**PROBLEM DETAILS:** Where a line of the entries holds the string "computer", copy that line.
----- SUPPLIED MATERIAL
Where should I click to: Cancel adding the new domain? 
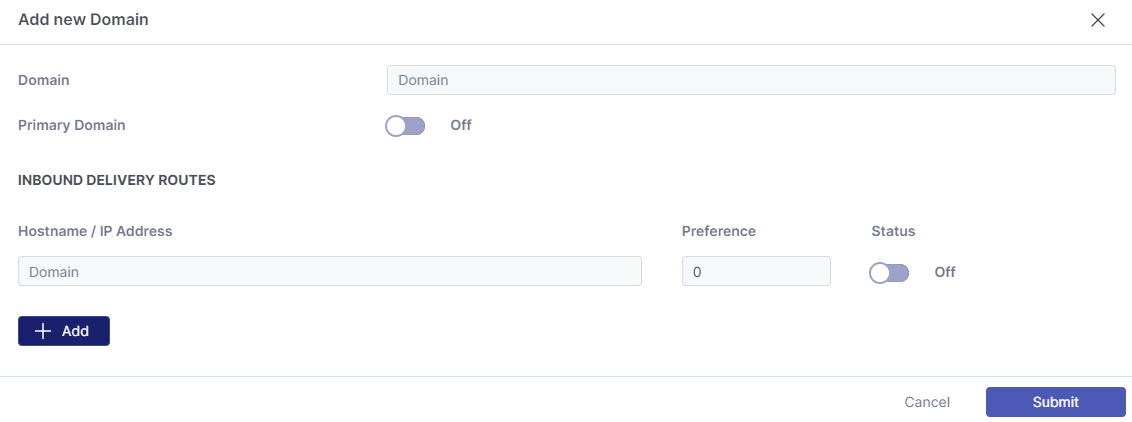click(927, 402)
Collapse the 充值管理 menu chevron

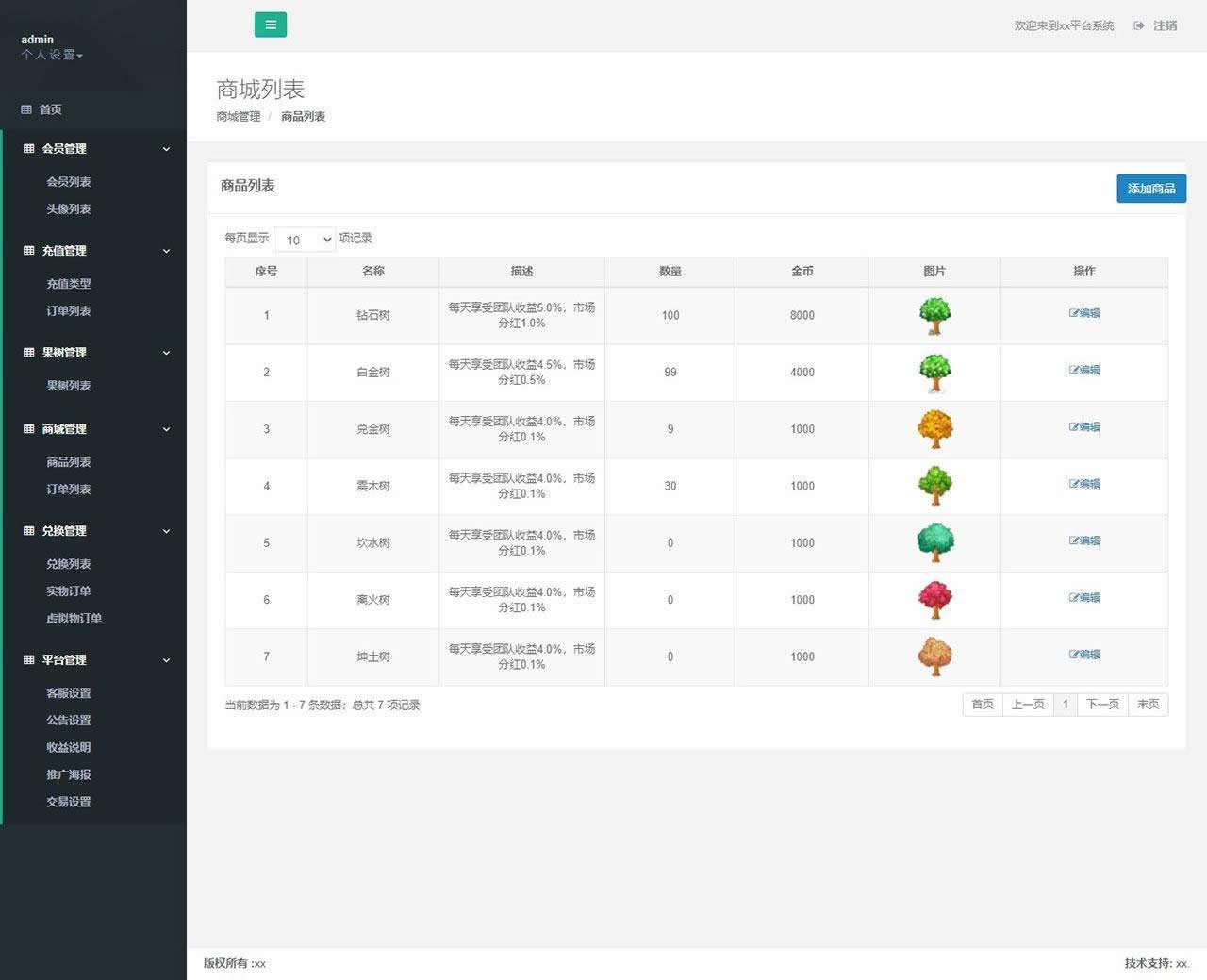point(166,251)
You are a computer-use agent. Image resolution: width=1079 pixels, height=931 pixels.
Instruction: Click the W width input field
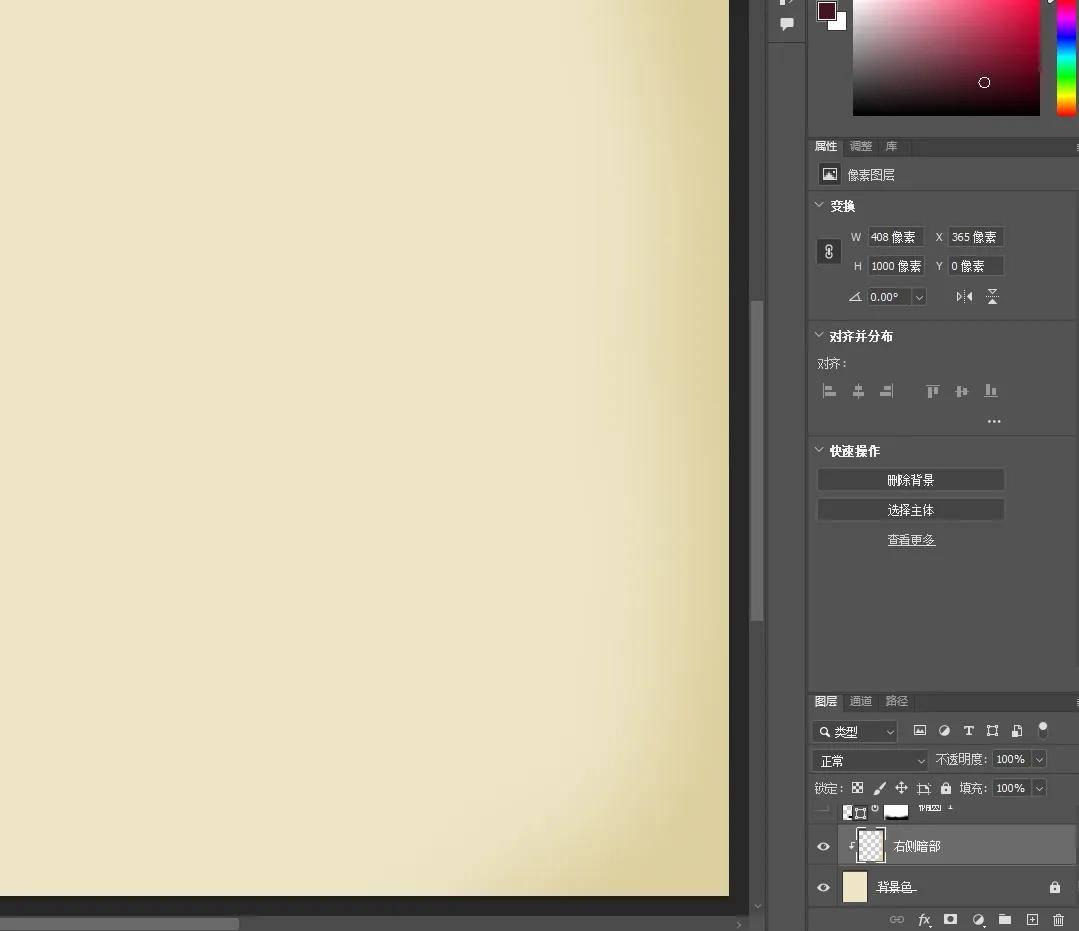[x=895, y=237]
----------
----- SUPPLIED MATERIAL
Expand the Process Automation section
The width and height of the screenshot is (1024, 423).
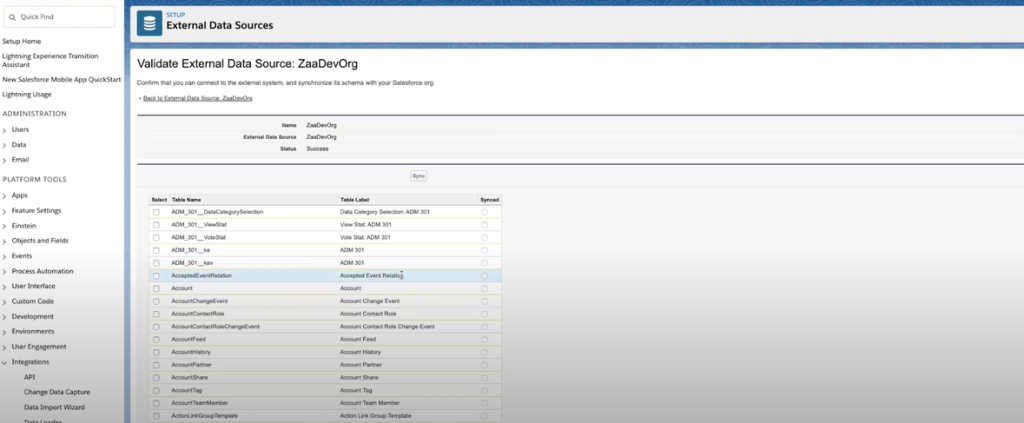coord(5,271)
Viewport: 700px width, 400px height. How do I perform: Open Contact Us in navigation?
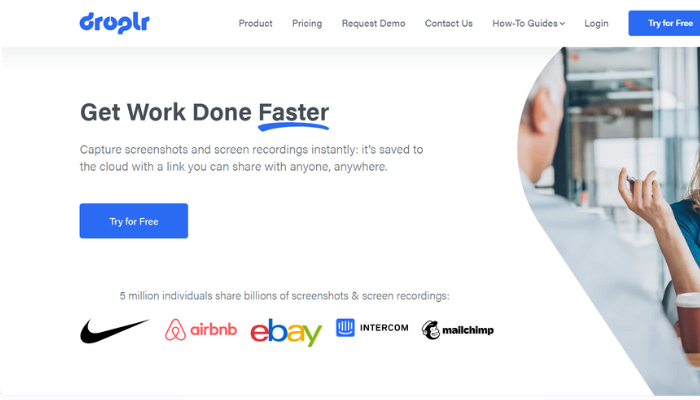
----------
----- SUPPLIED MATERIAL
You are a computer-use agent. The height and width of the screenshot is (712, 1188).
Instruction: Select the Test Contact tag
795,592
----------
**TASK SOLUTION:**
You are a computer-use agent. Image resolution: width=1079 pixels, height=931 pixels.
You are a computer-use agent. The height and width of the screenshot is (712, 1188).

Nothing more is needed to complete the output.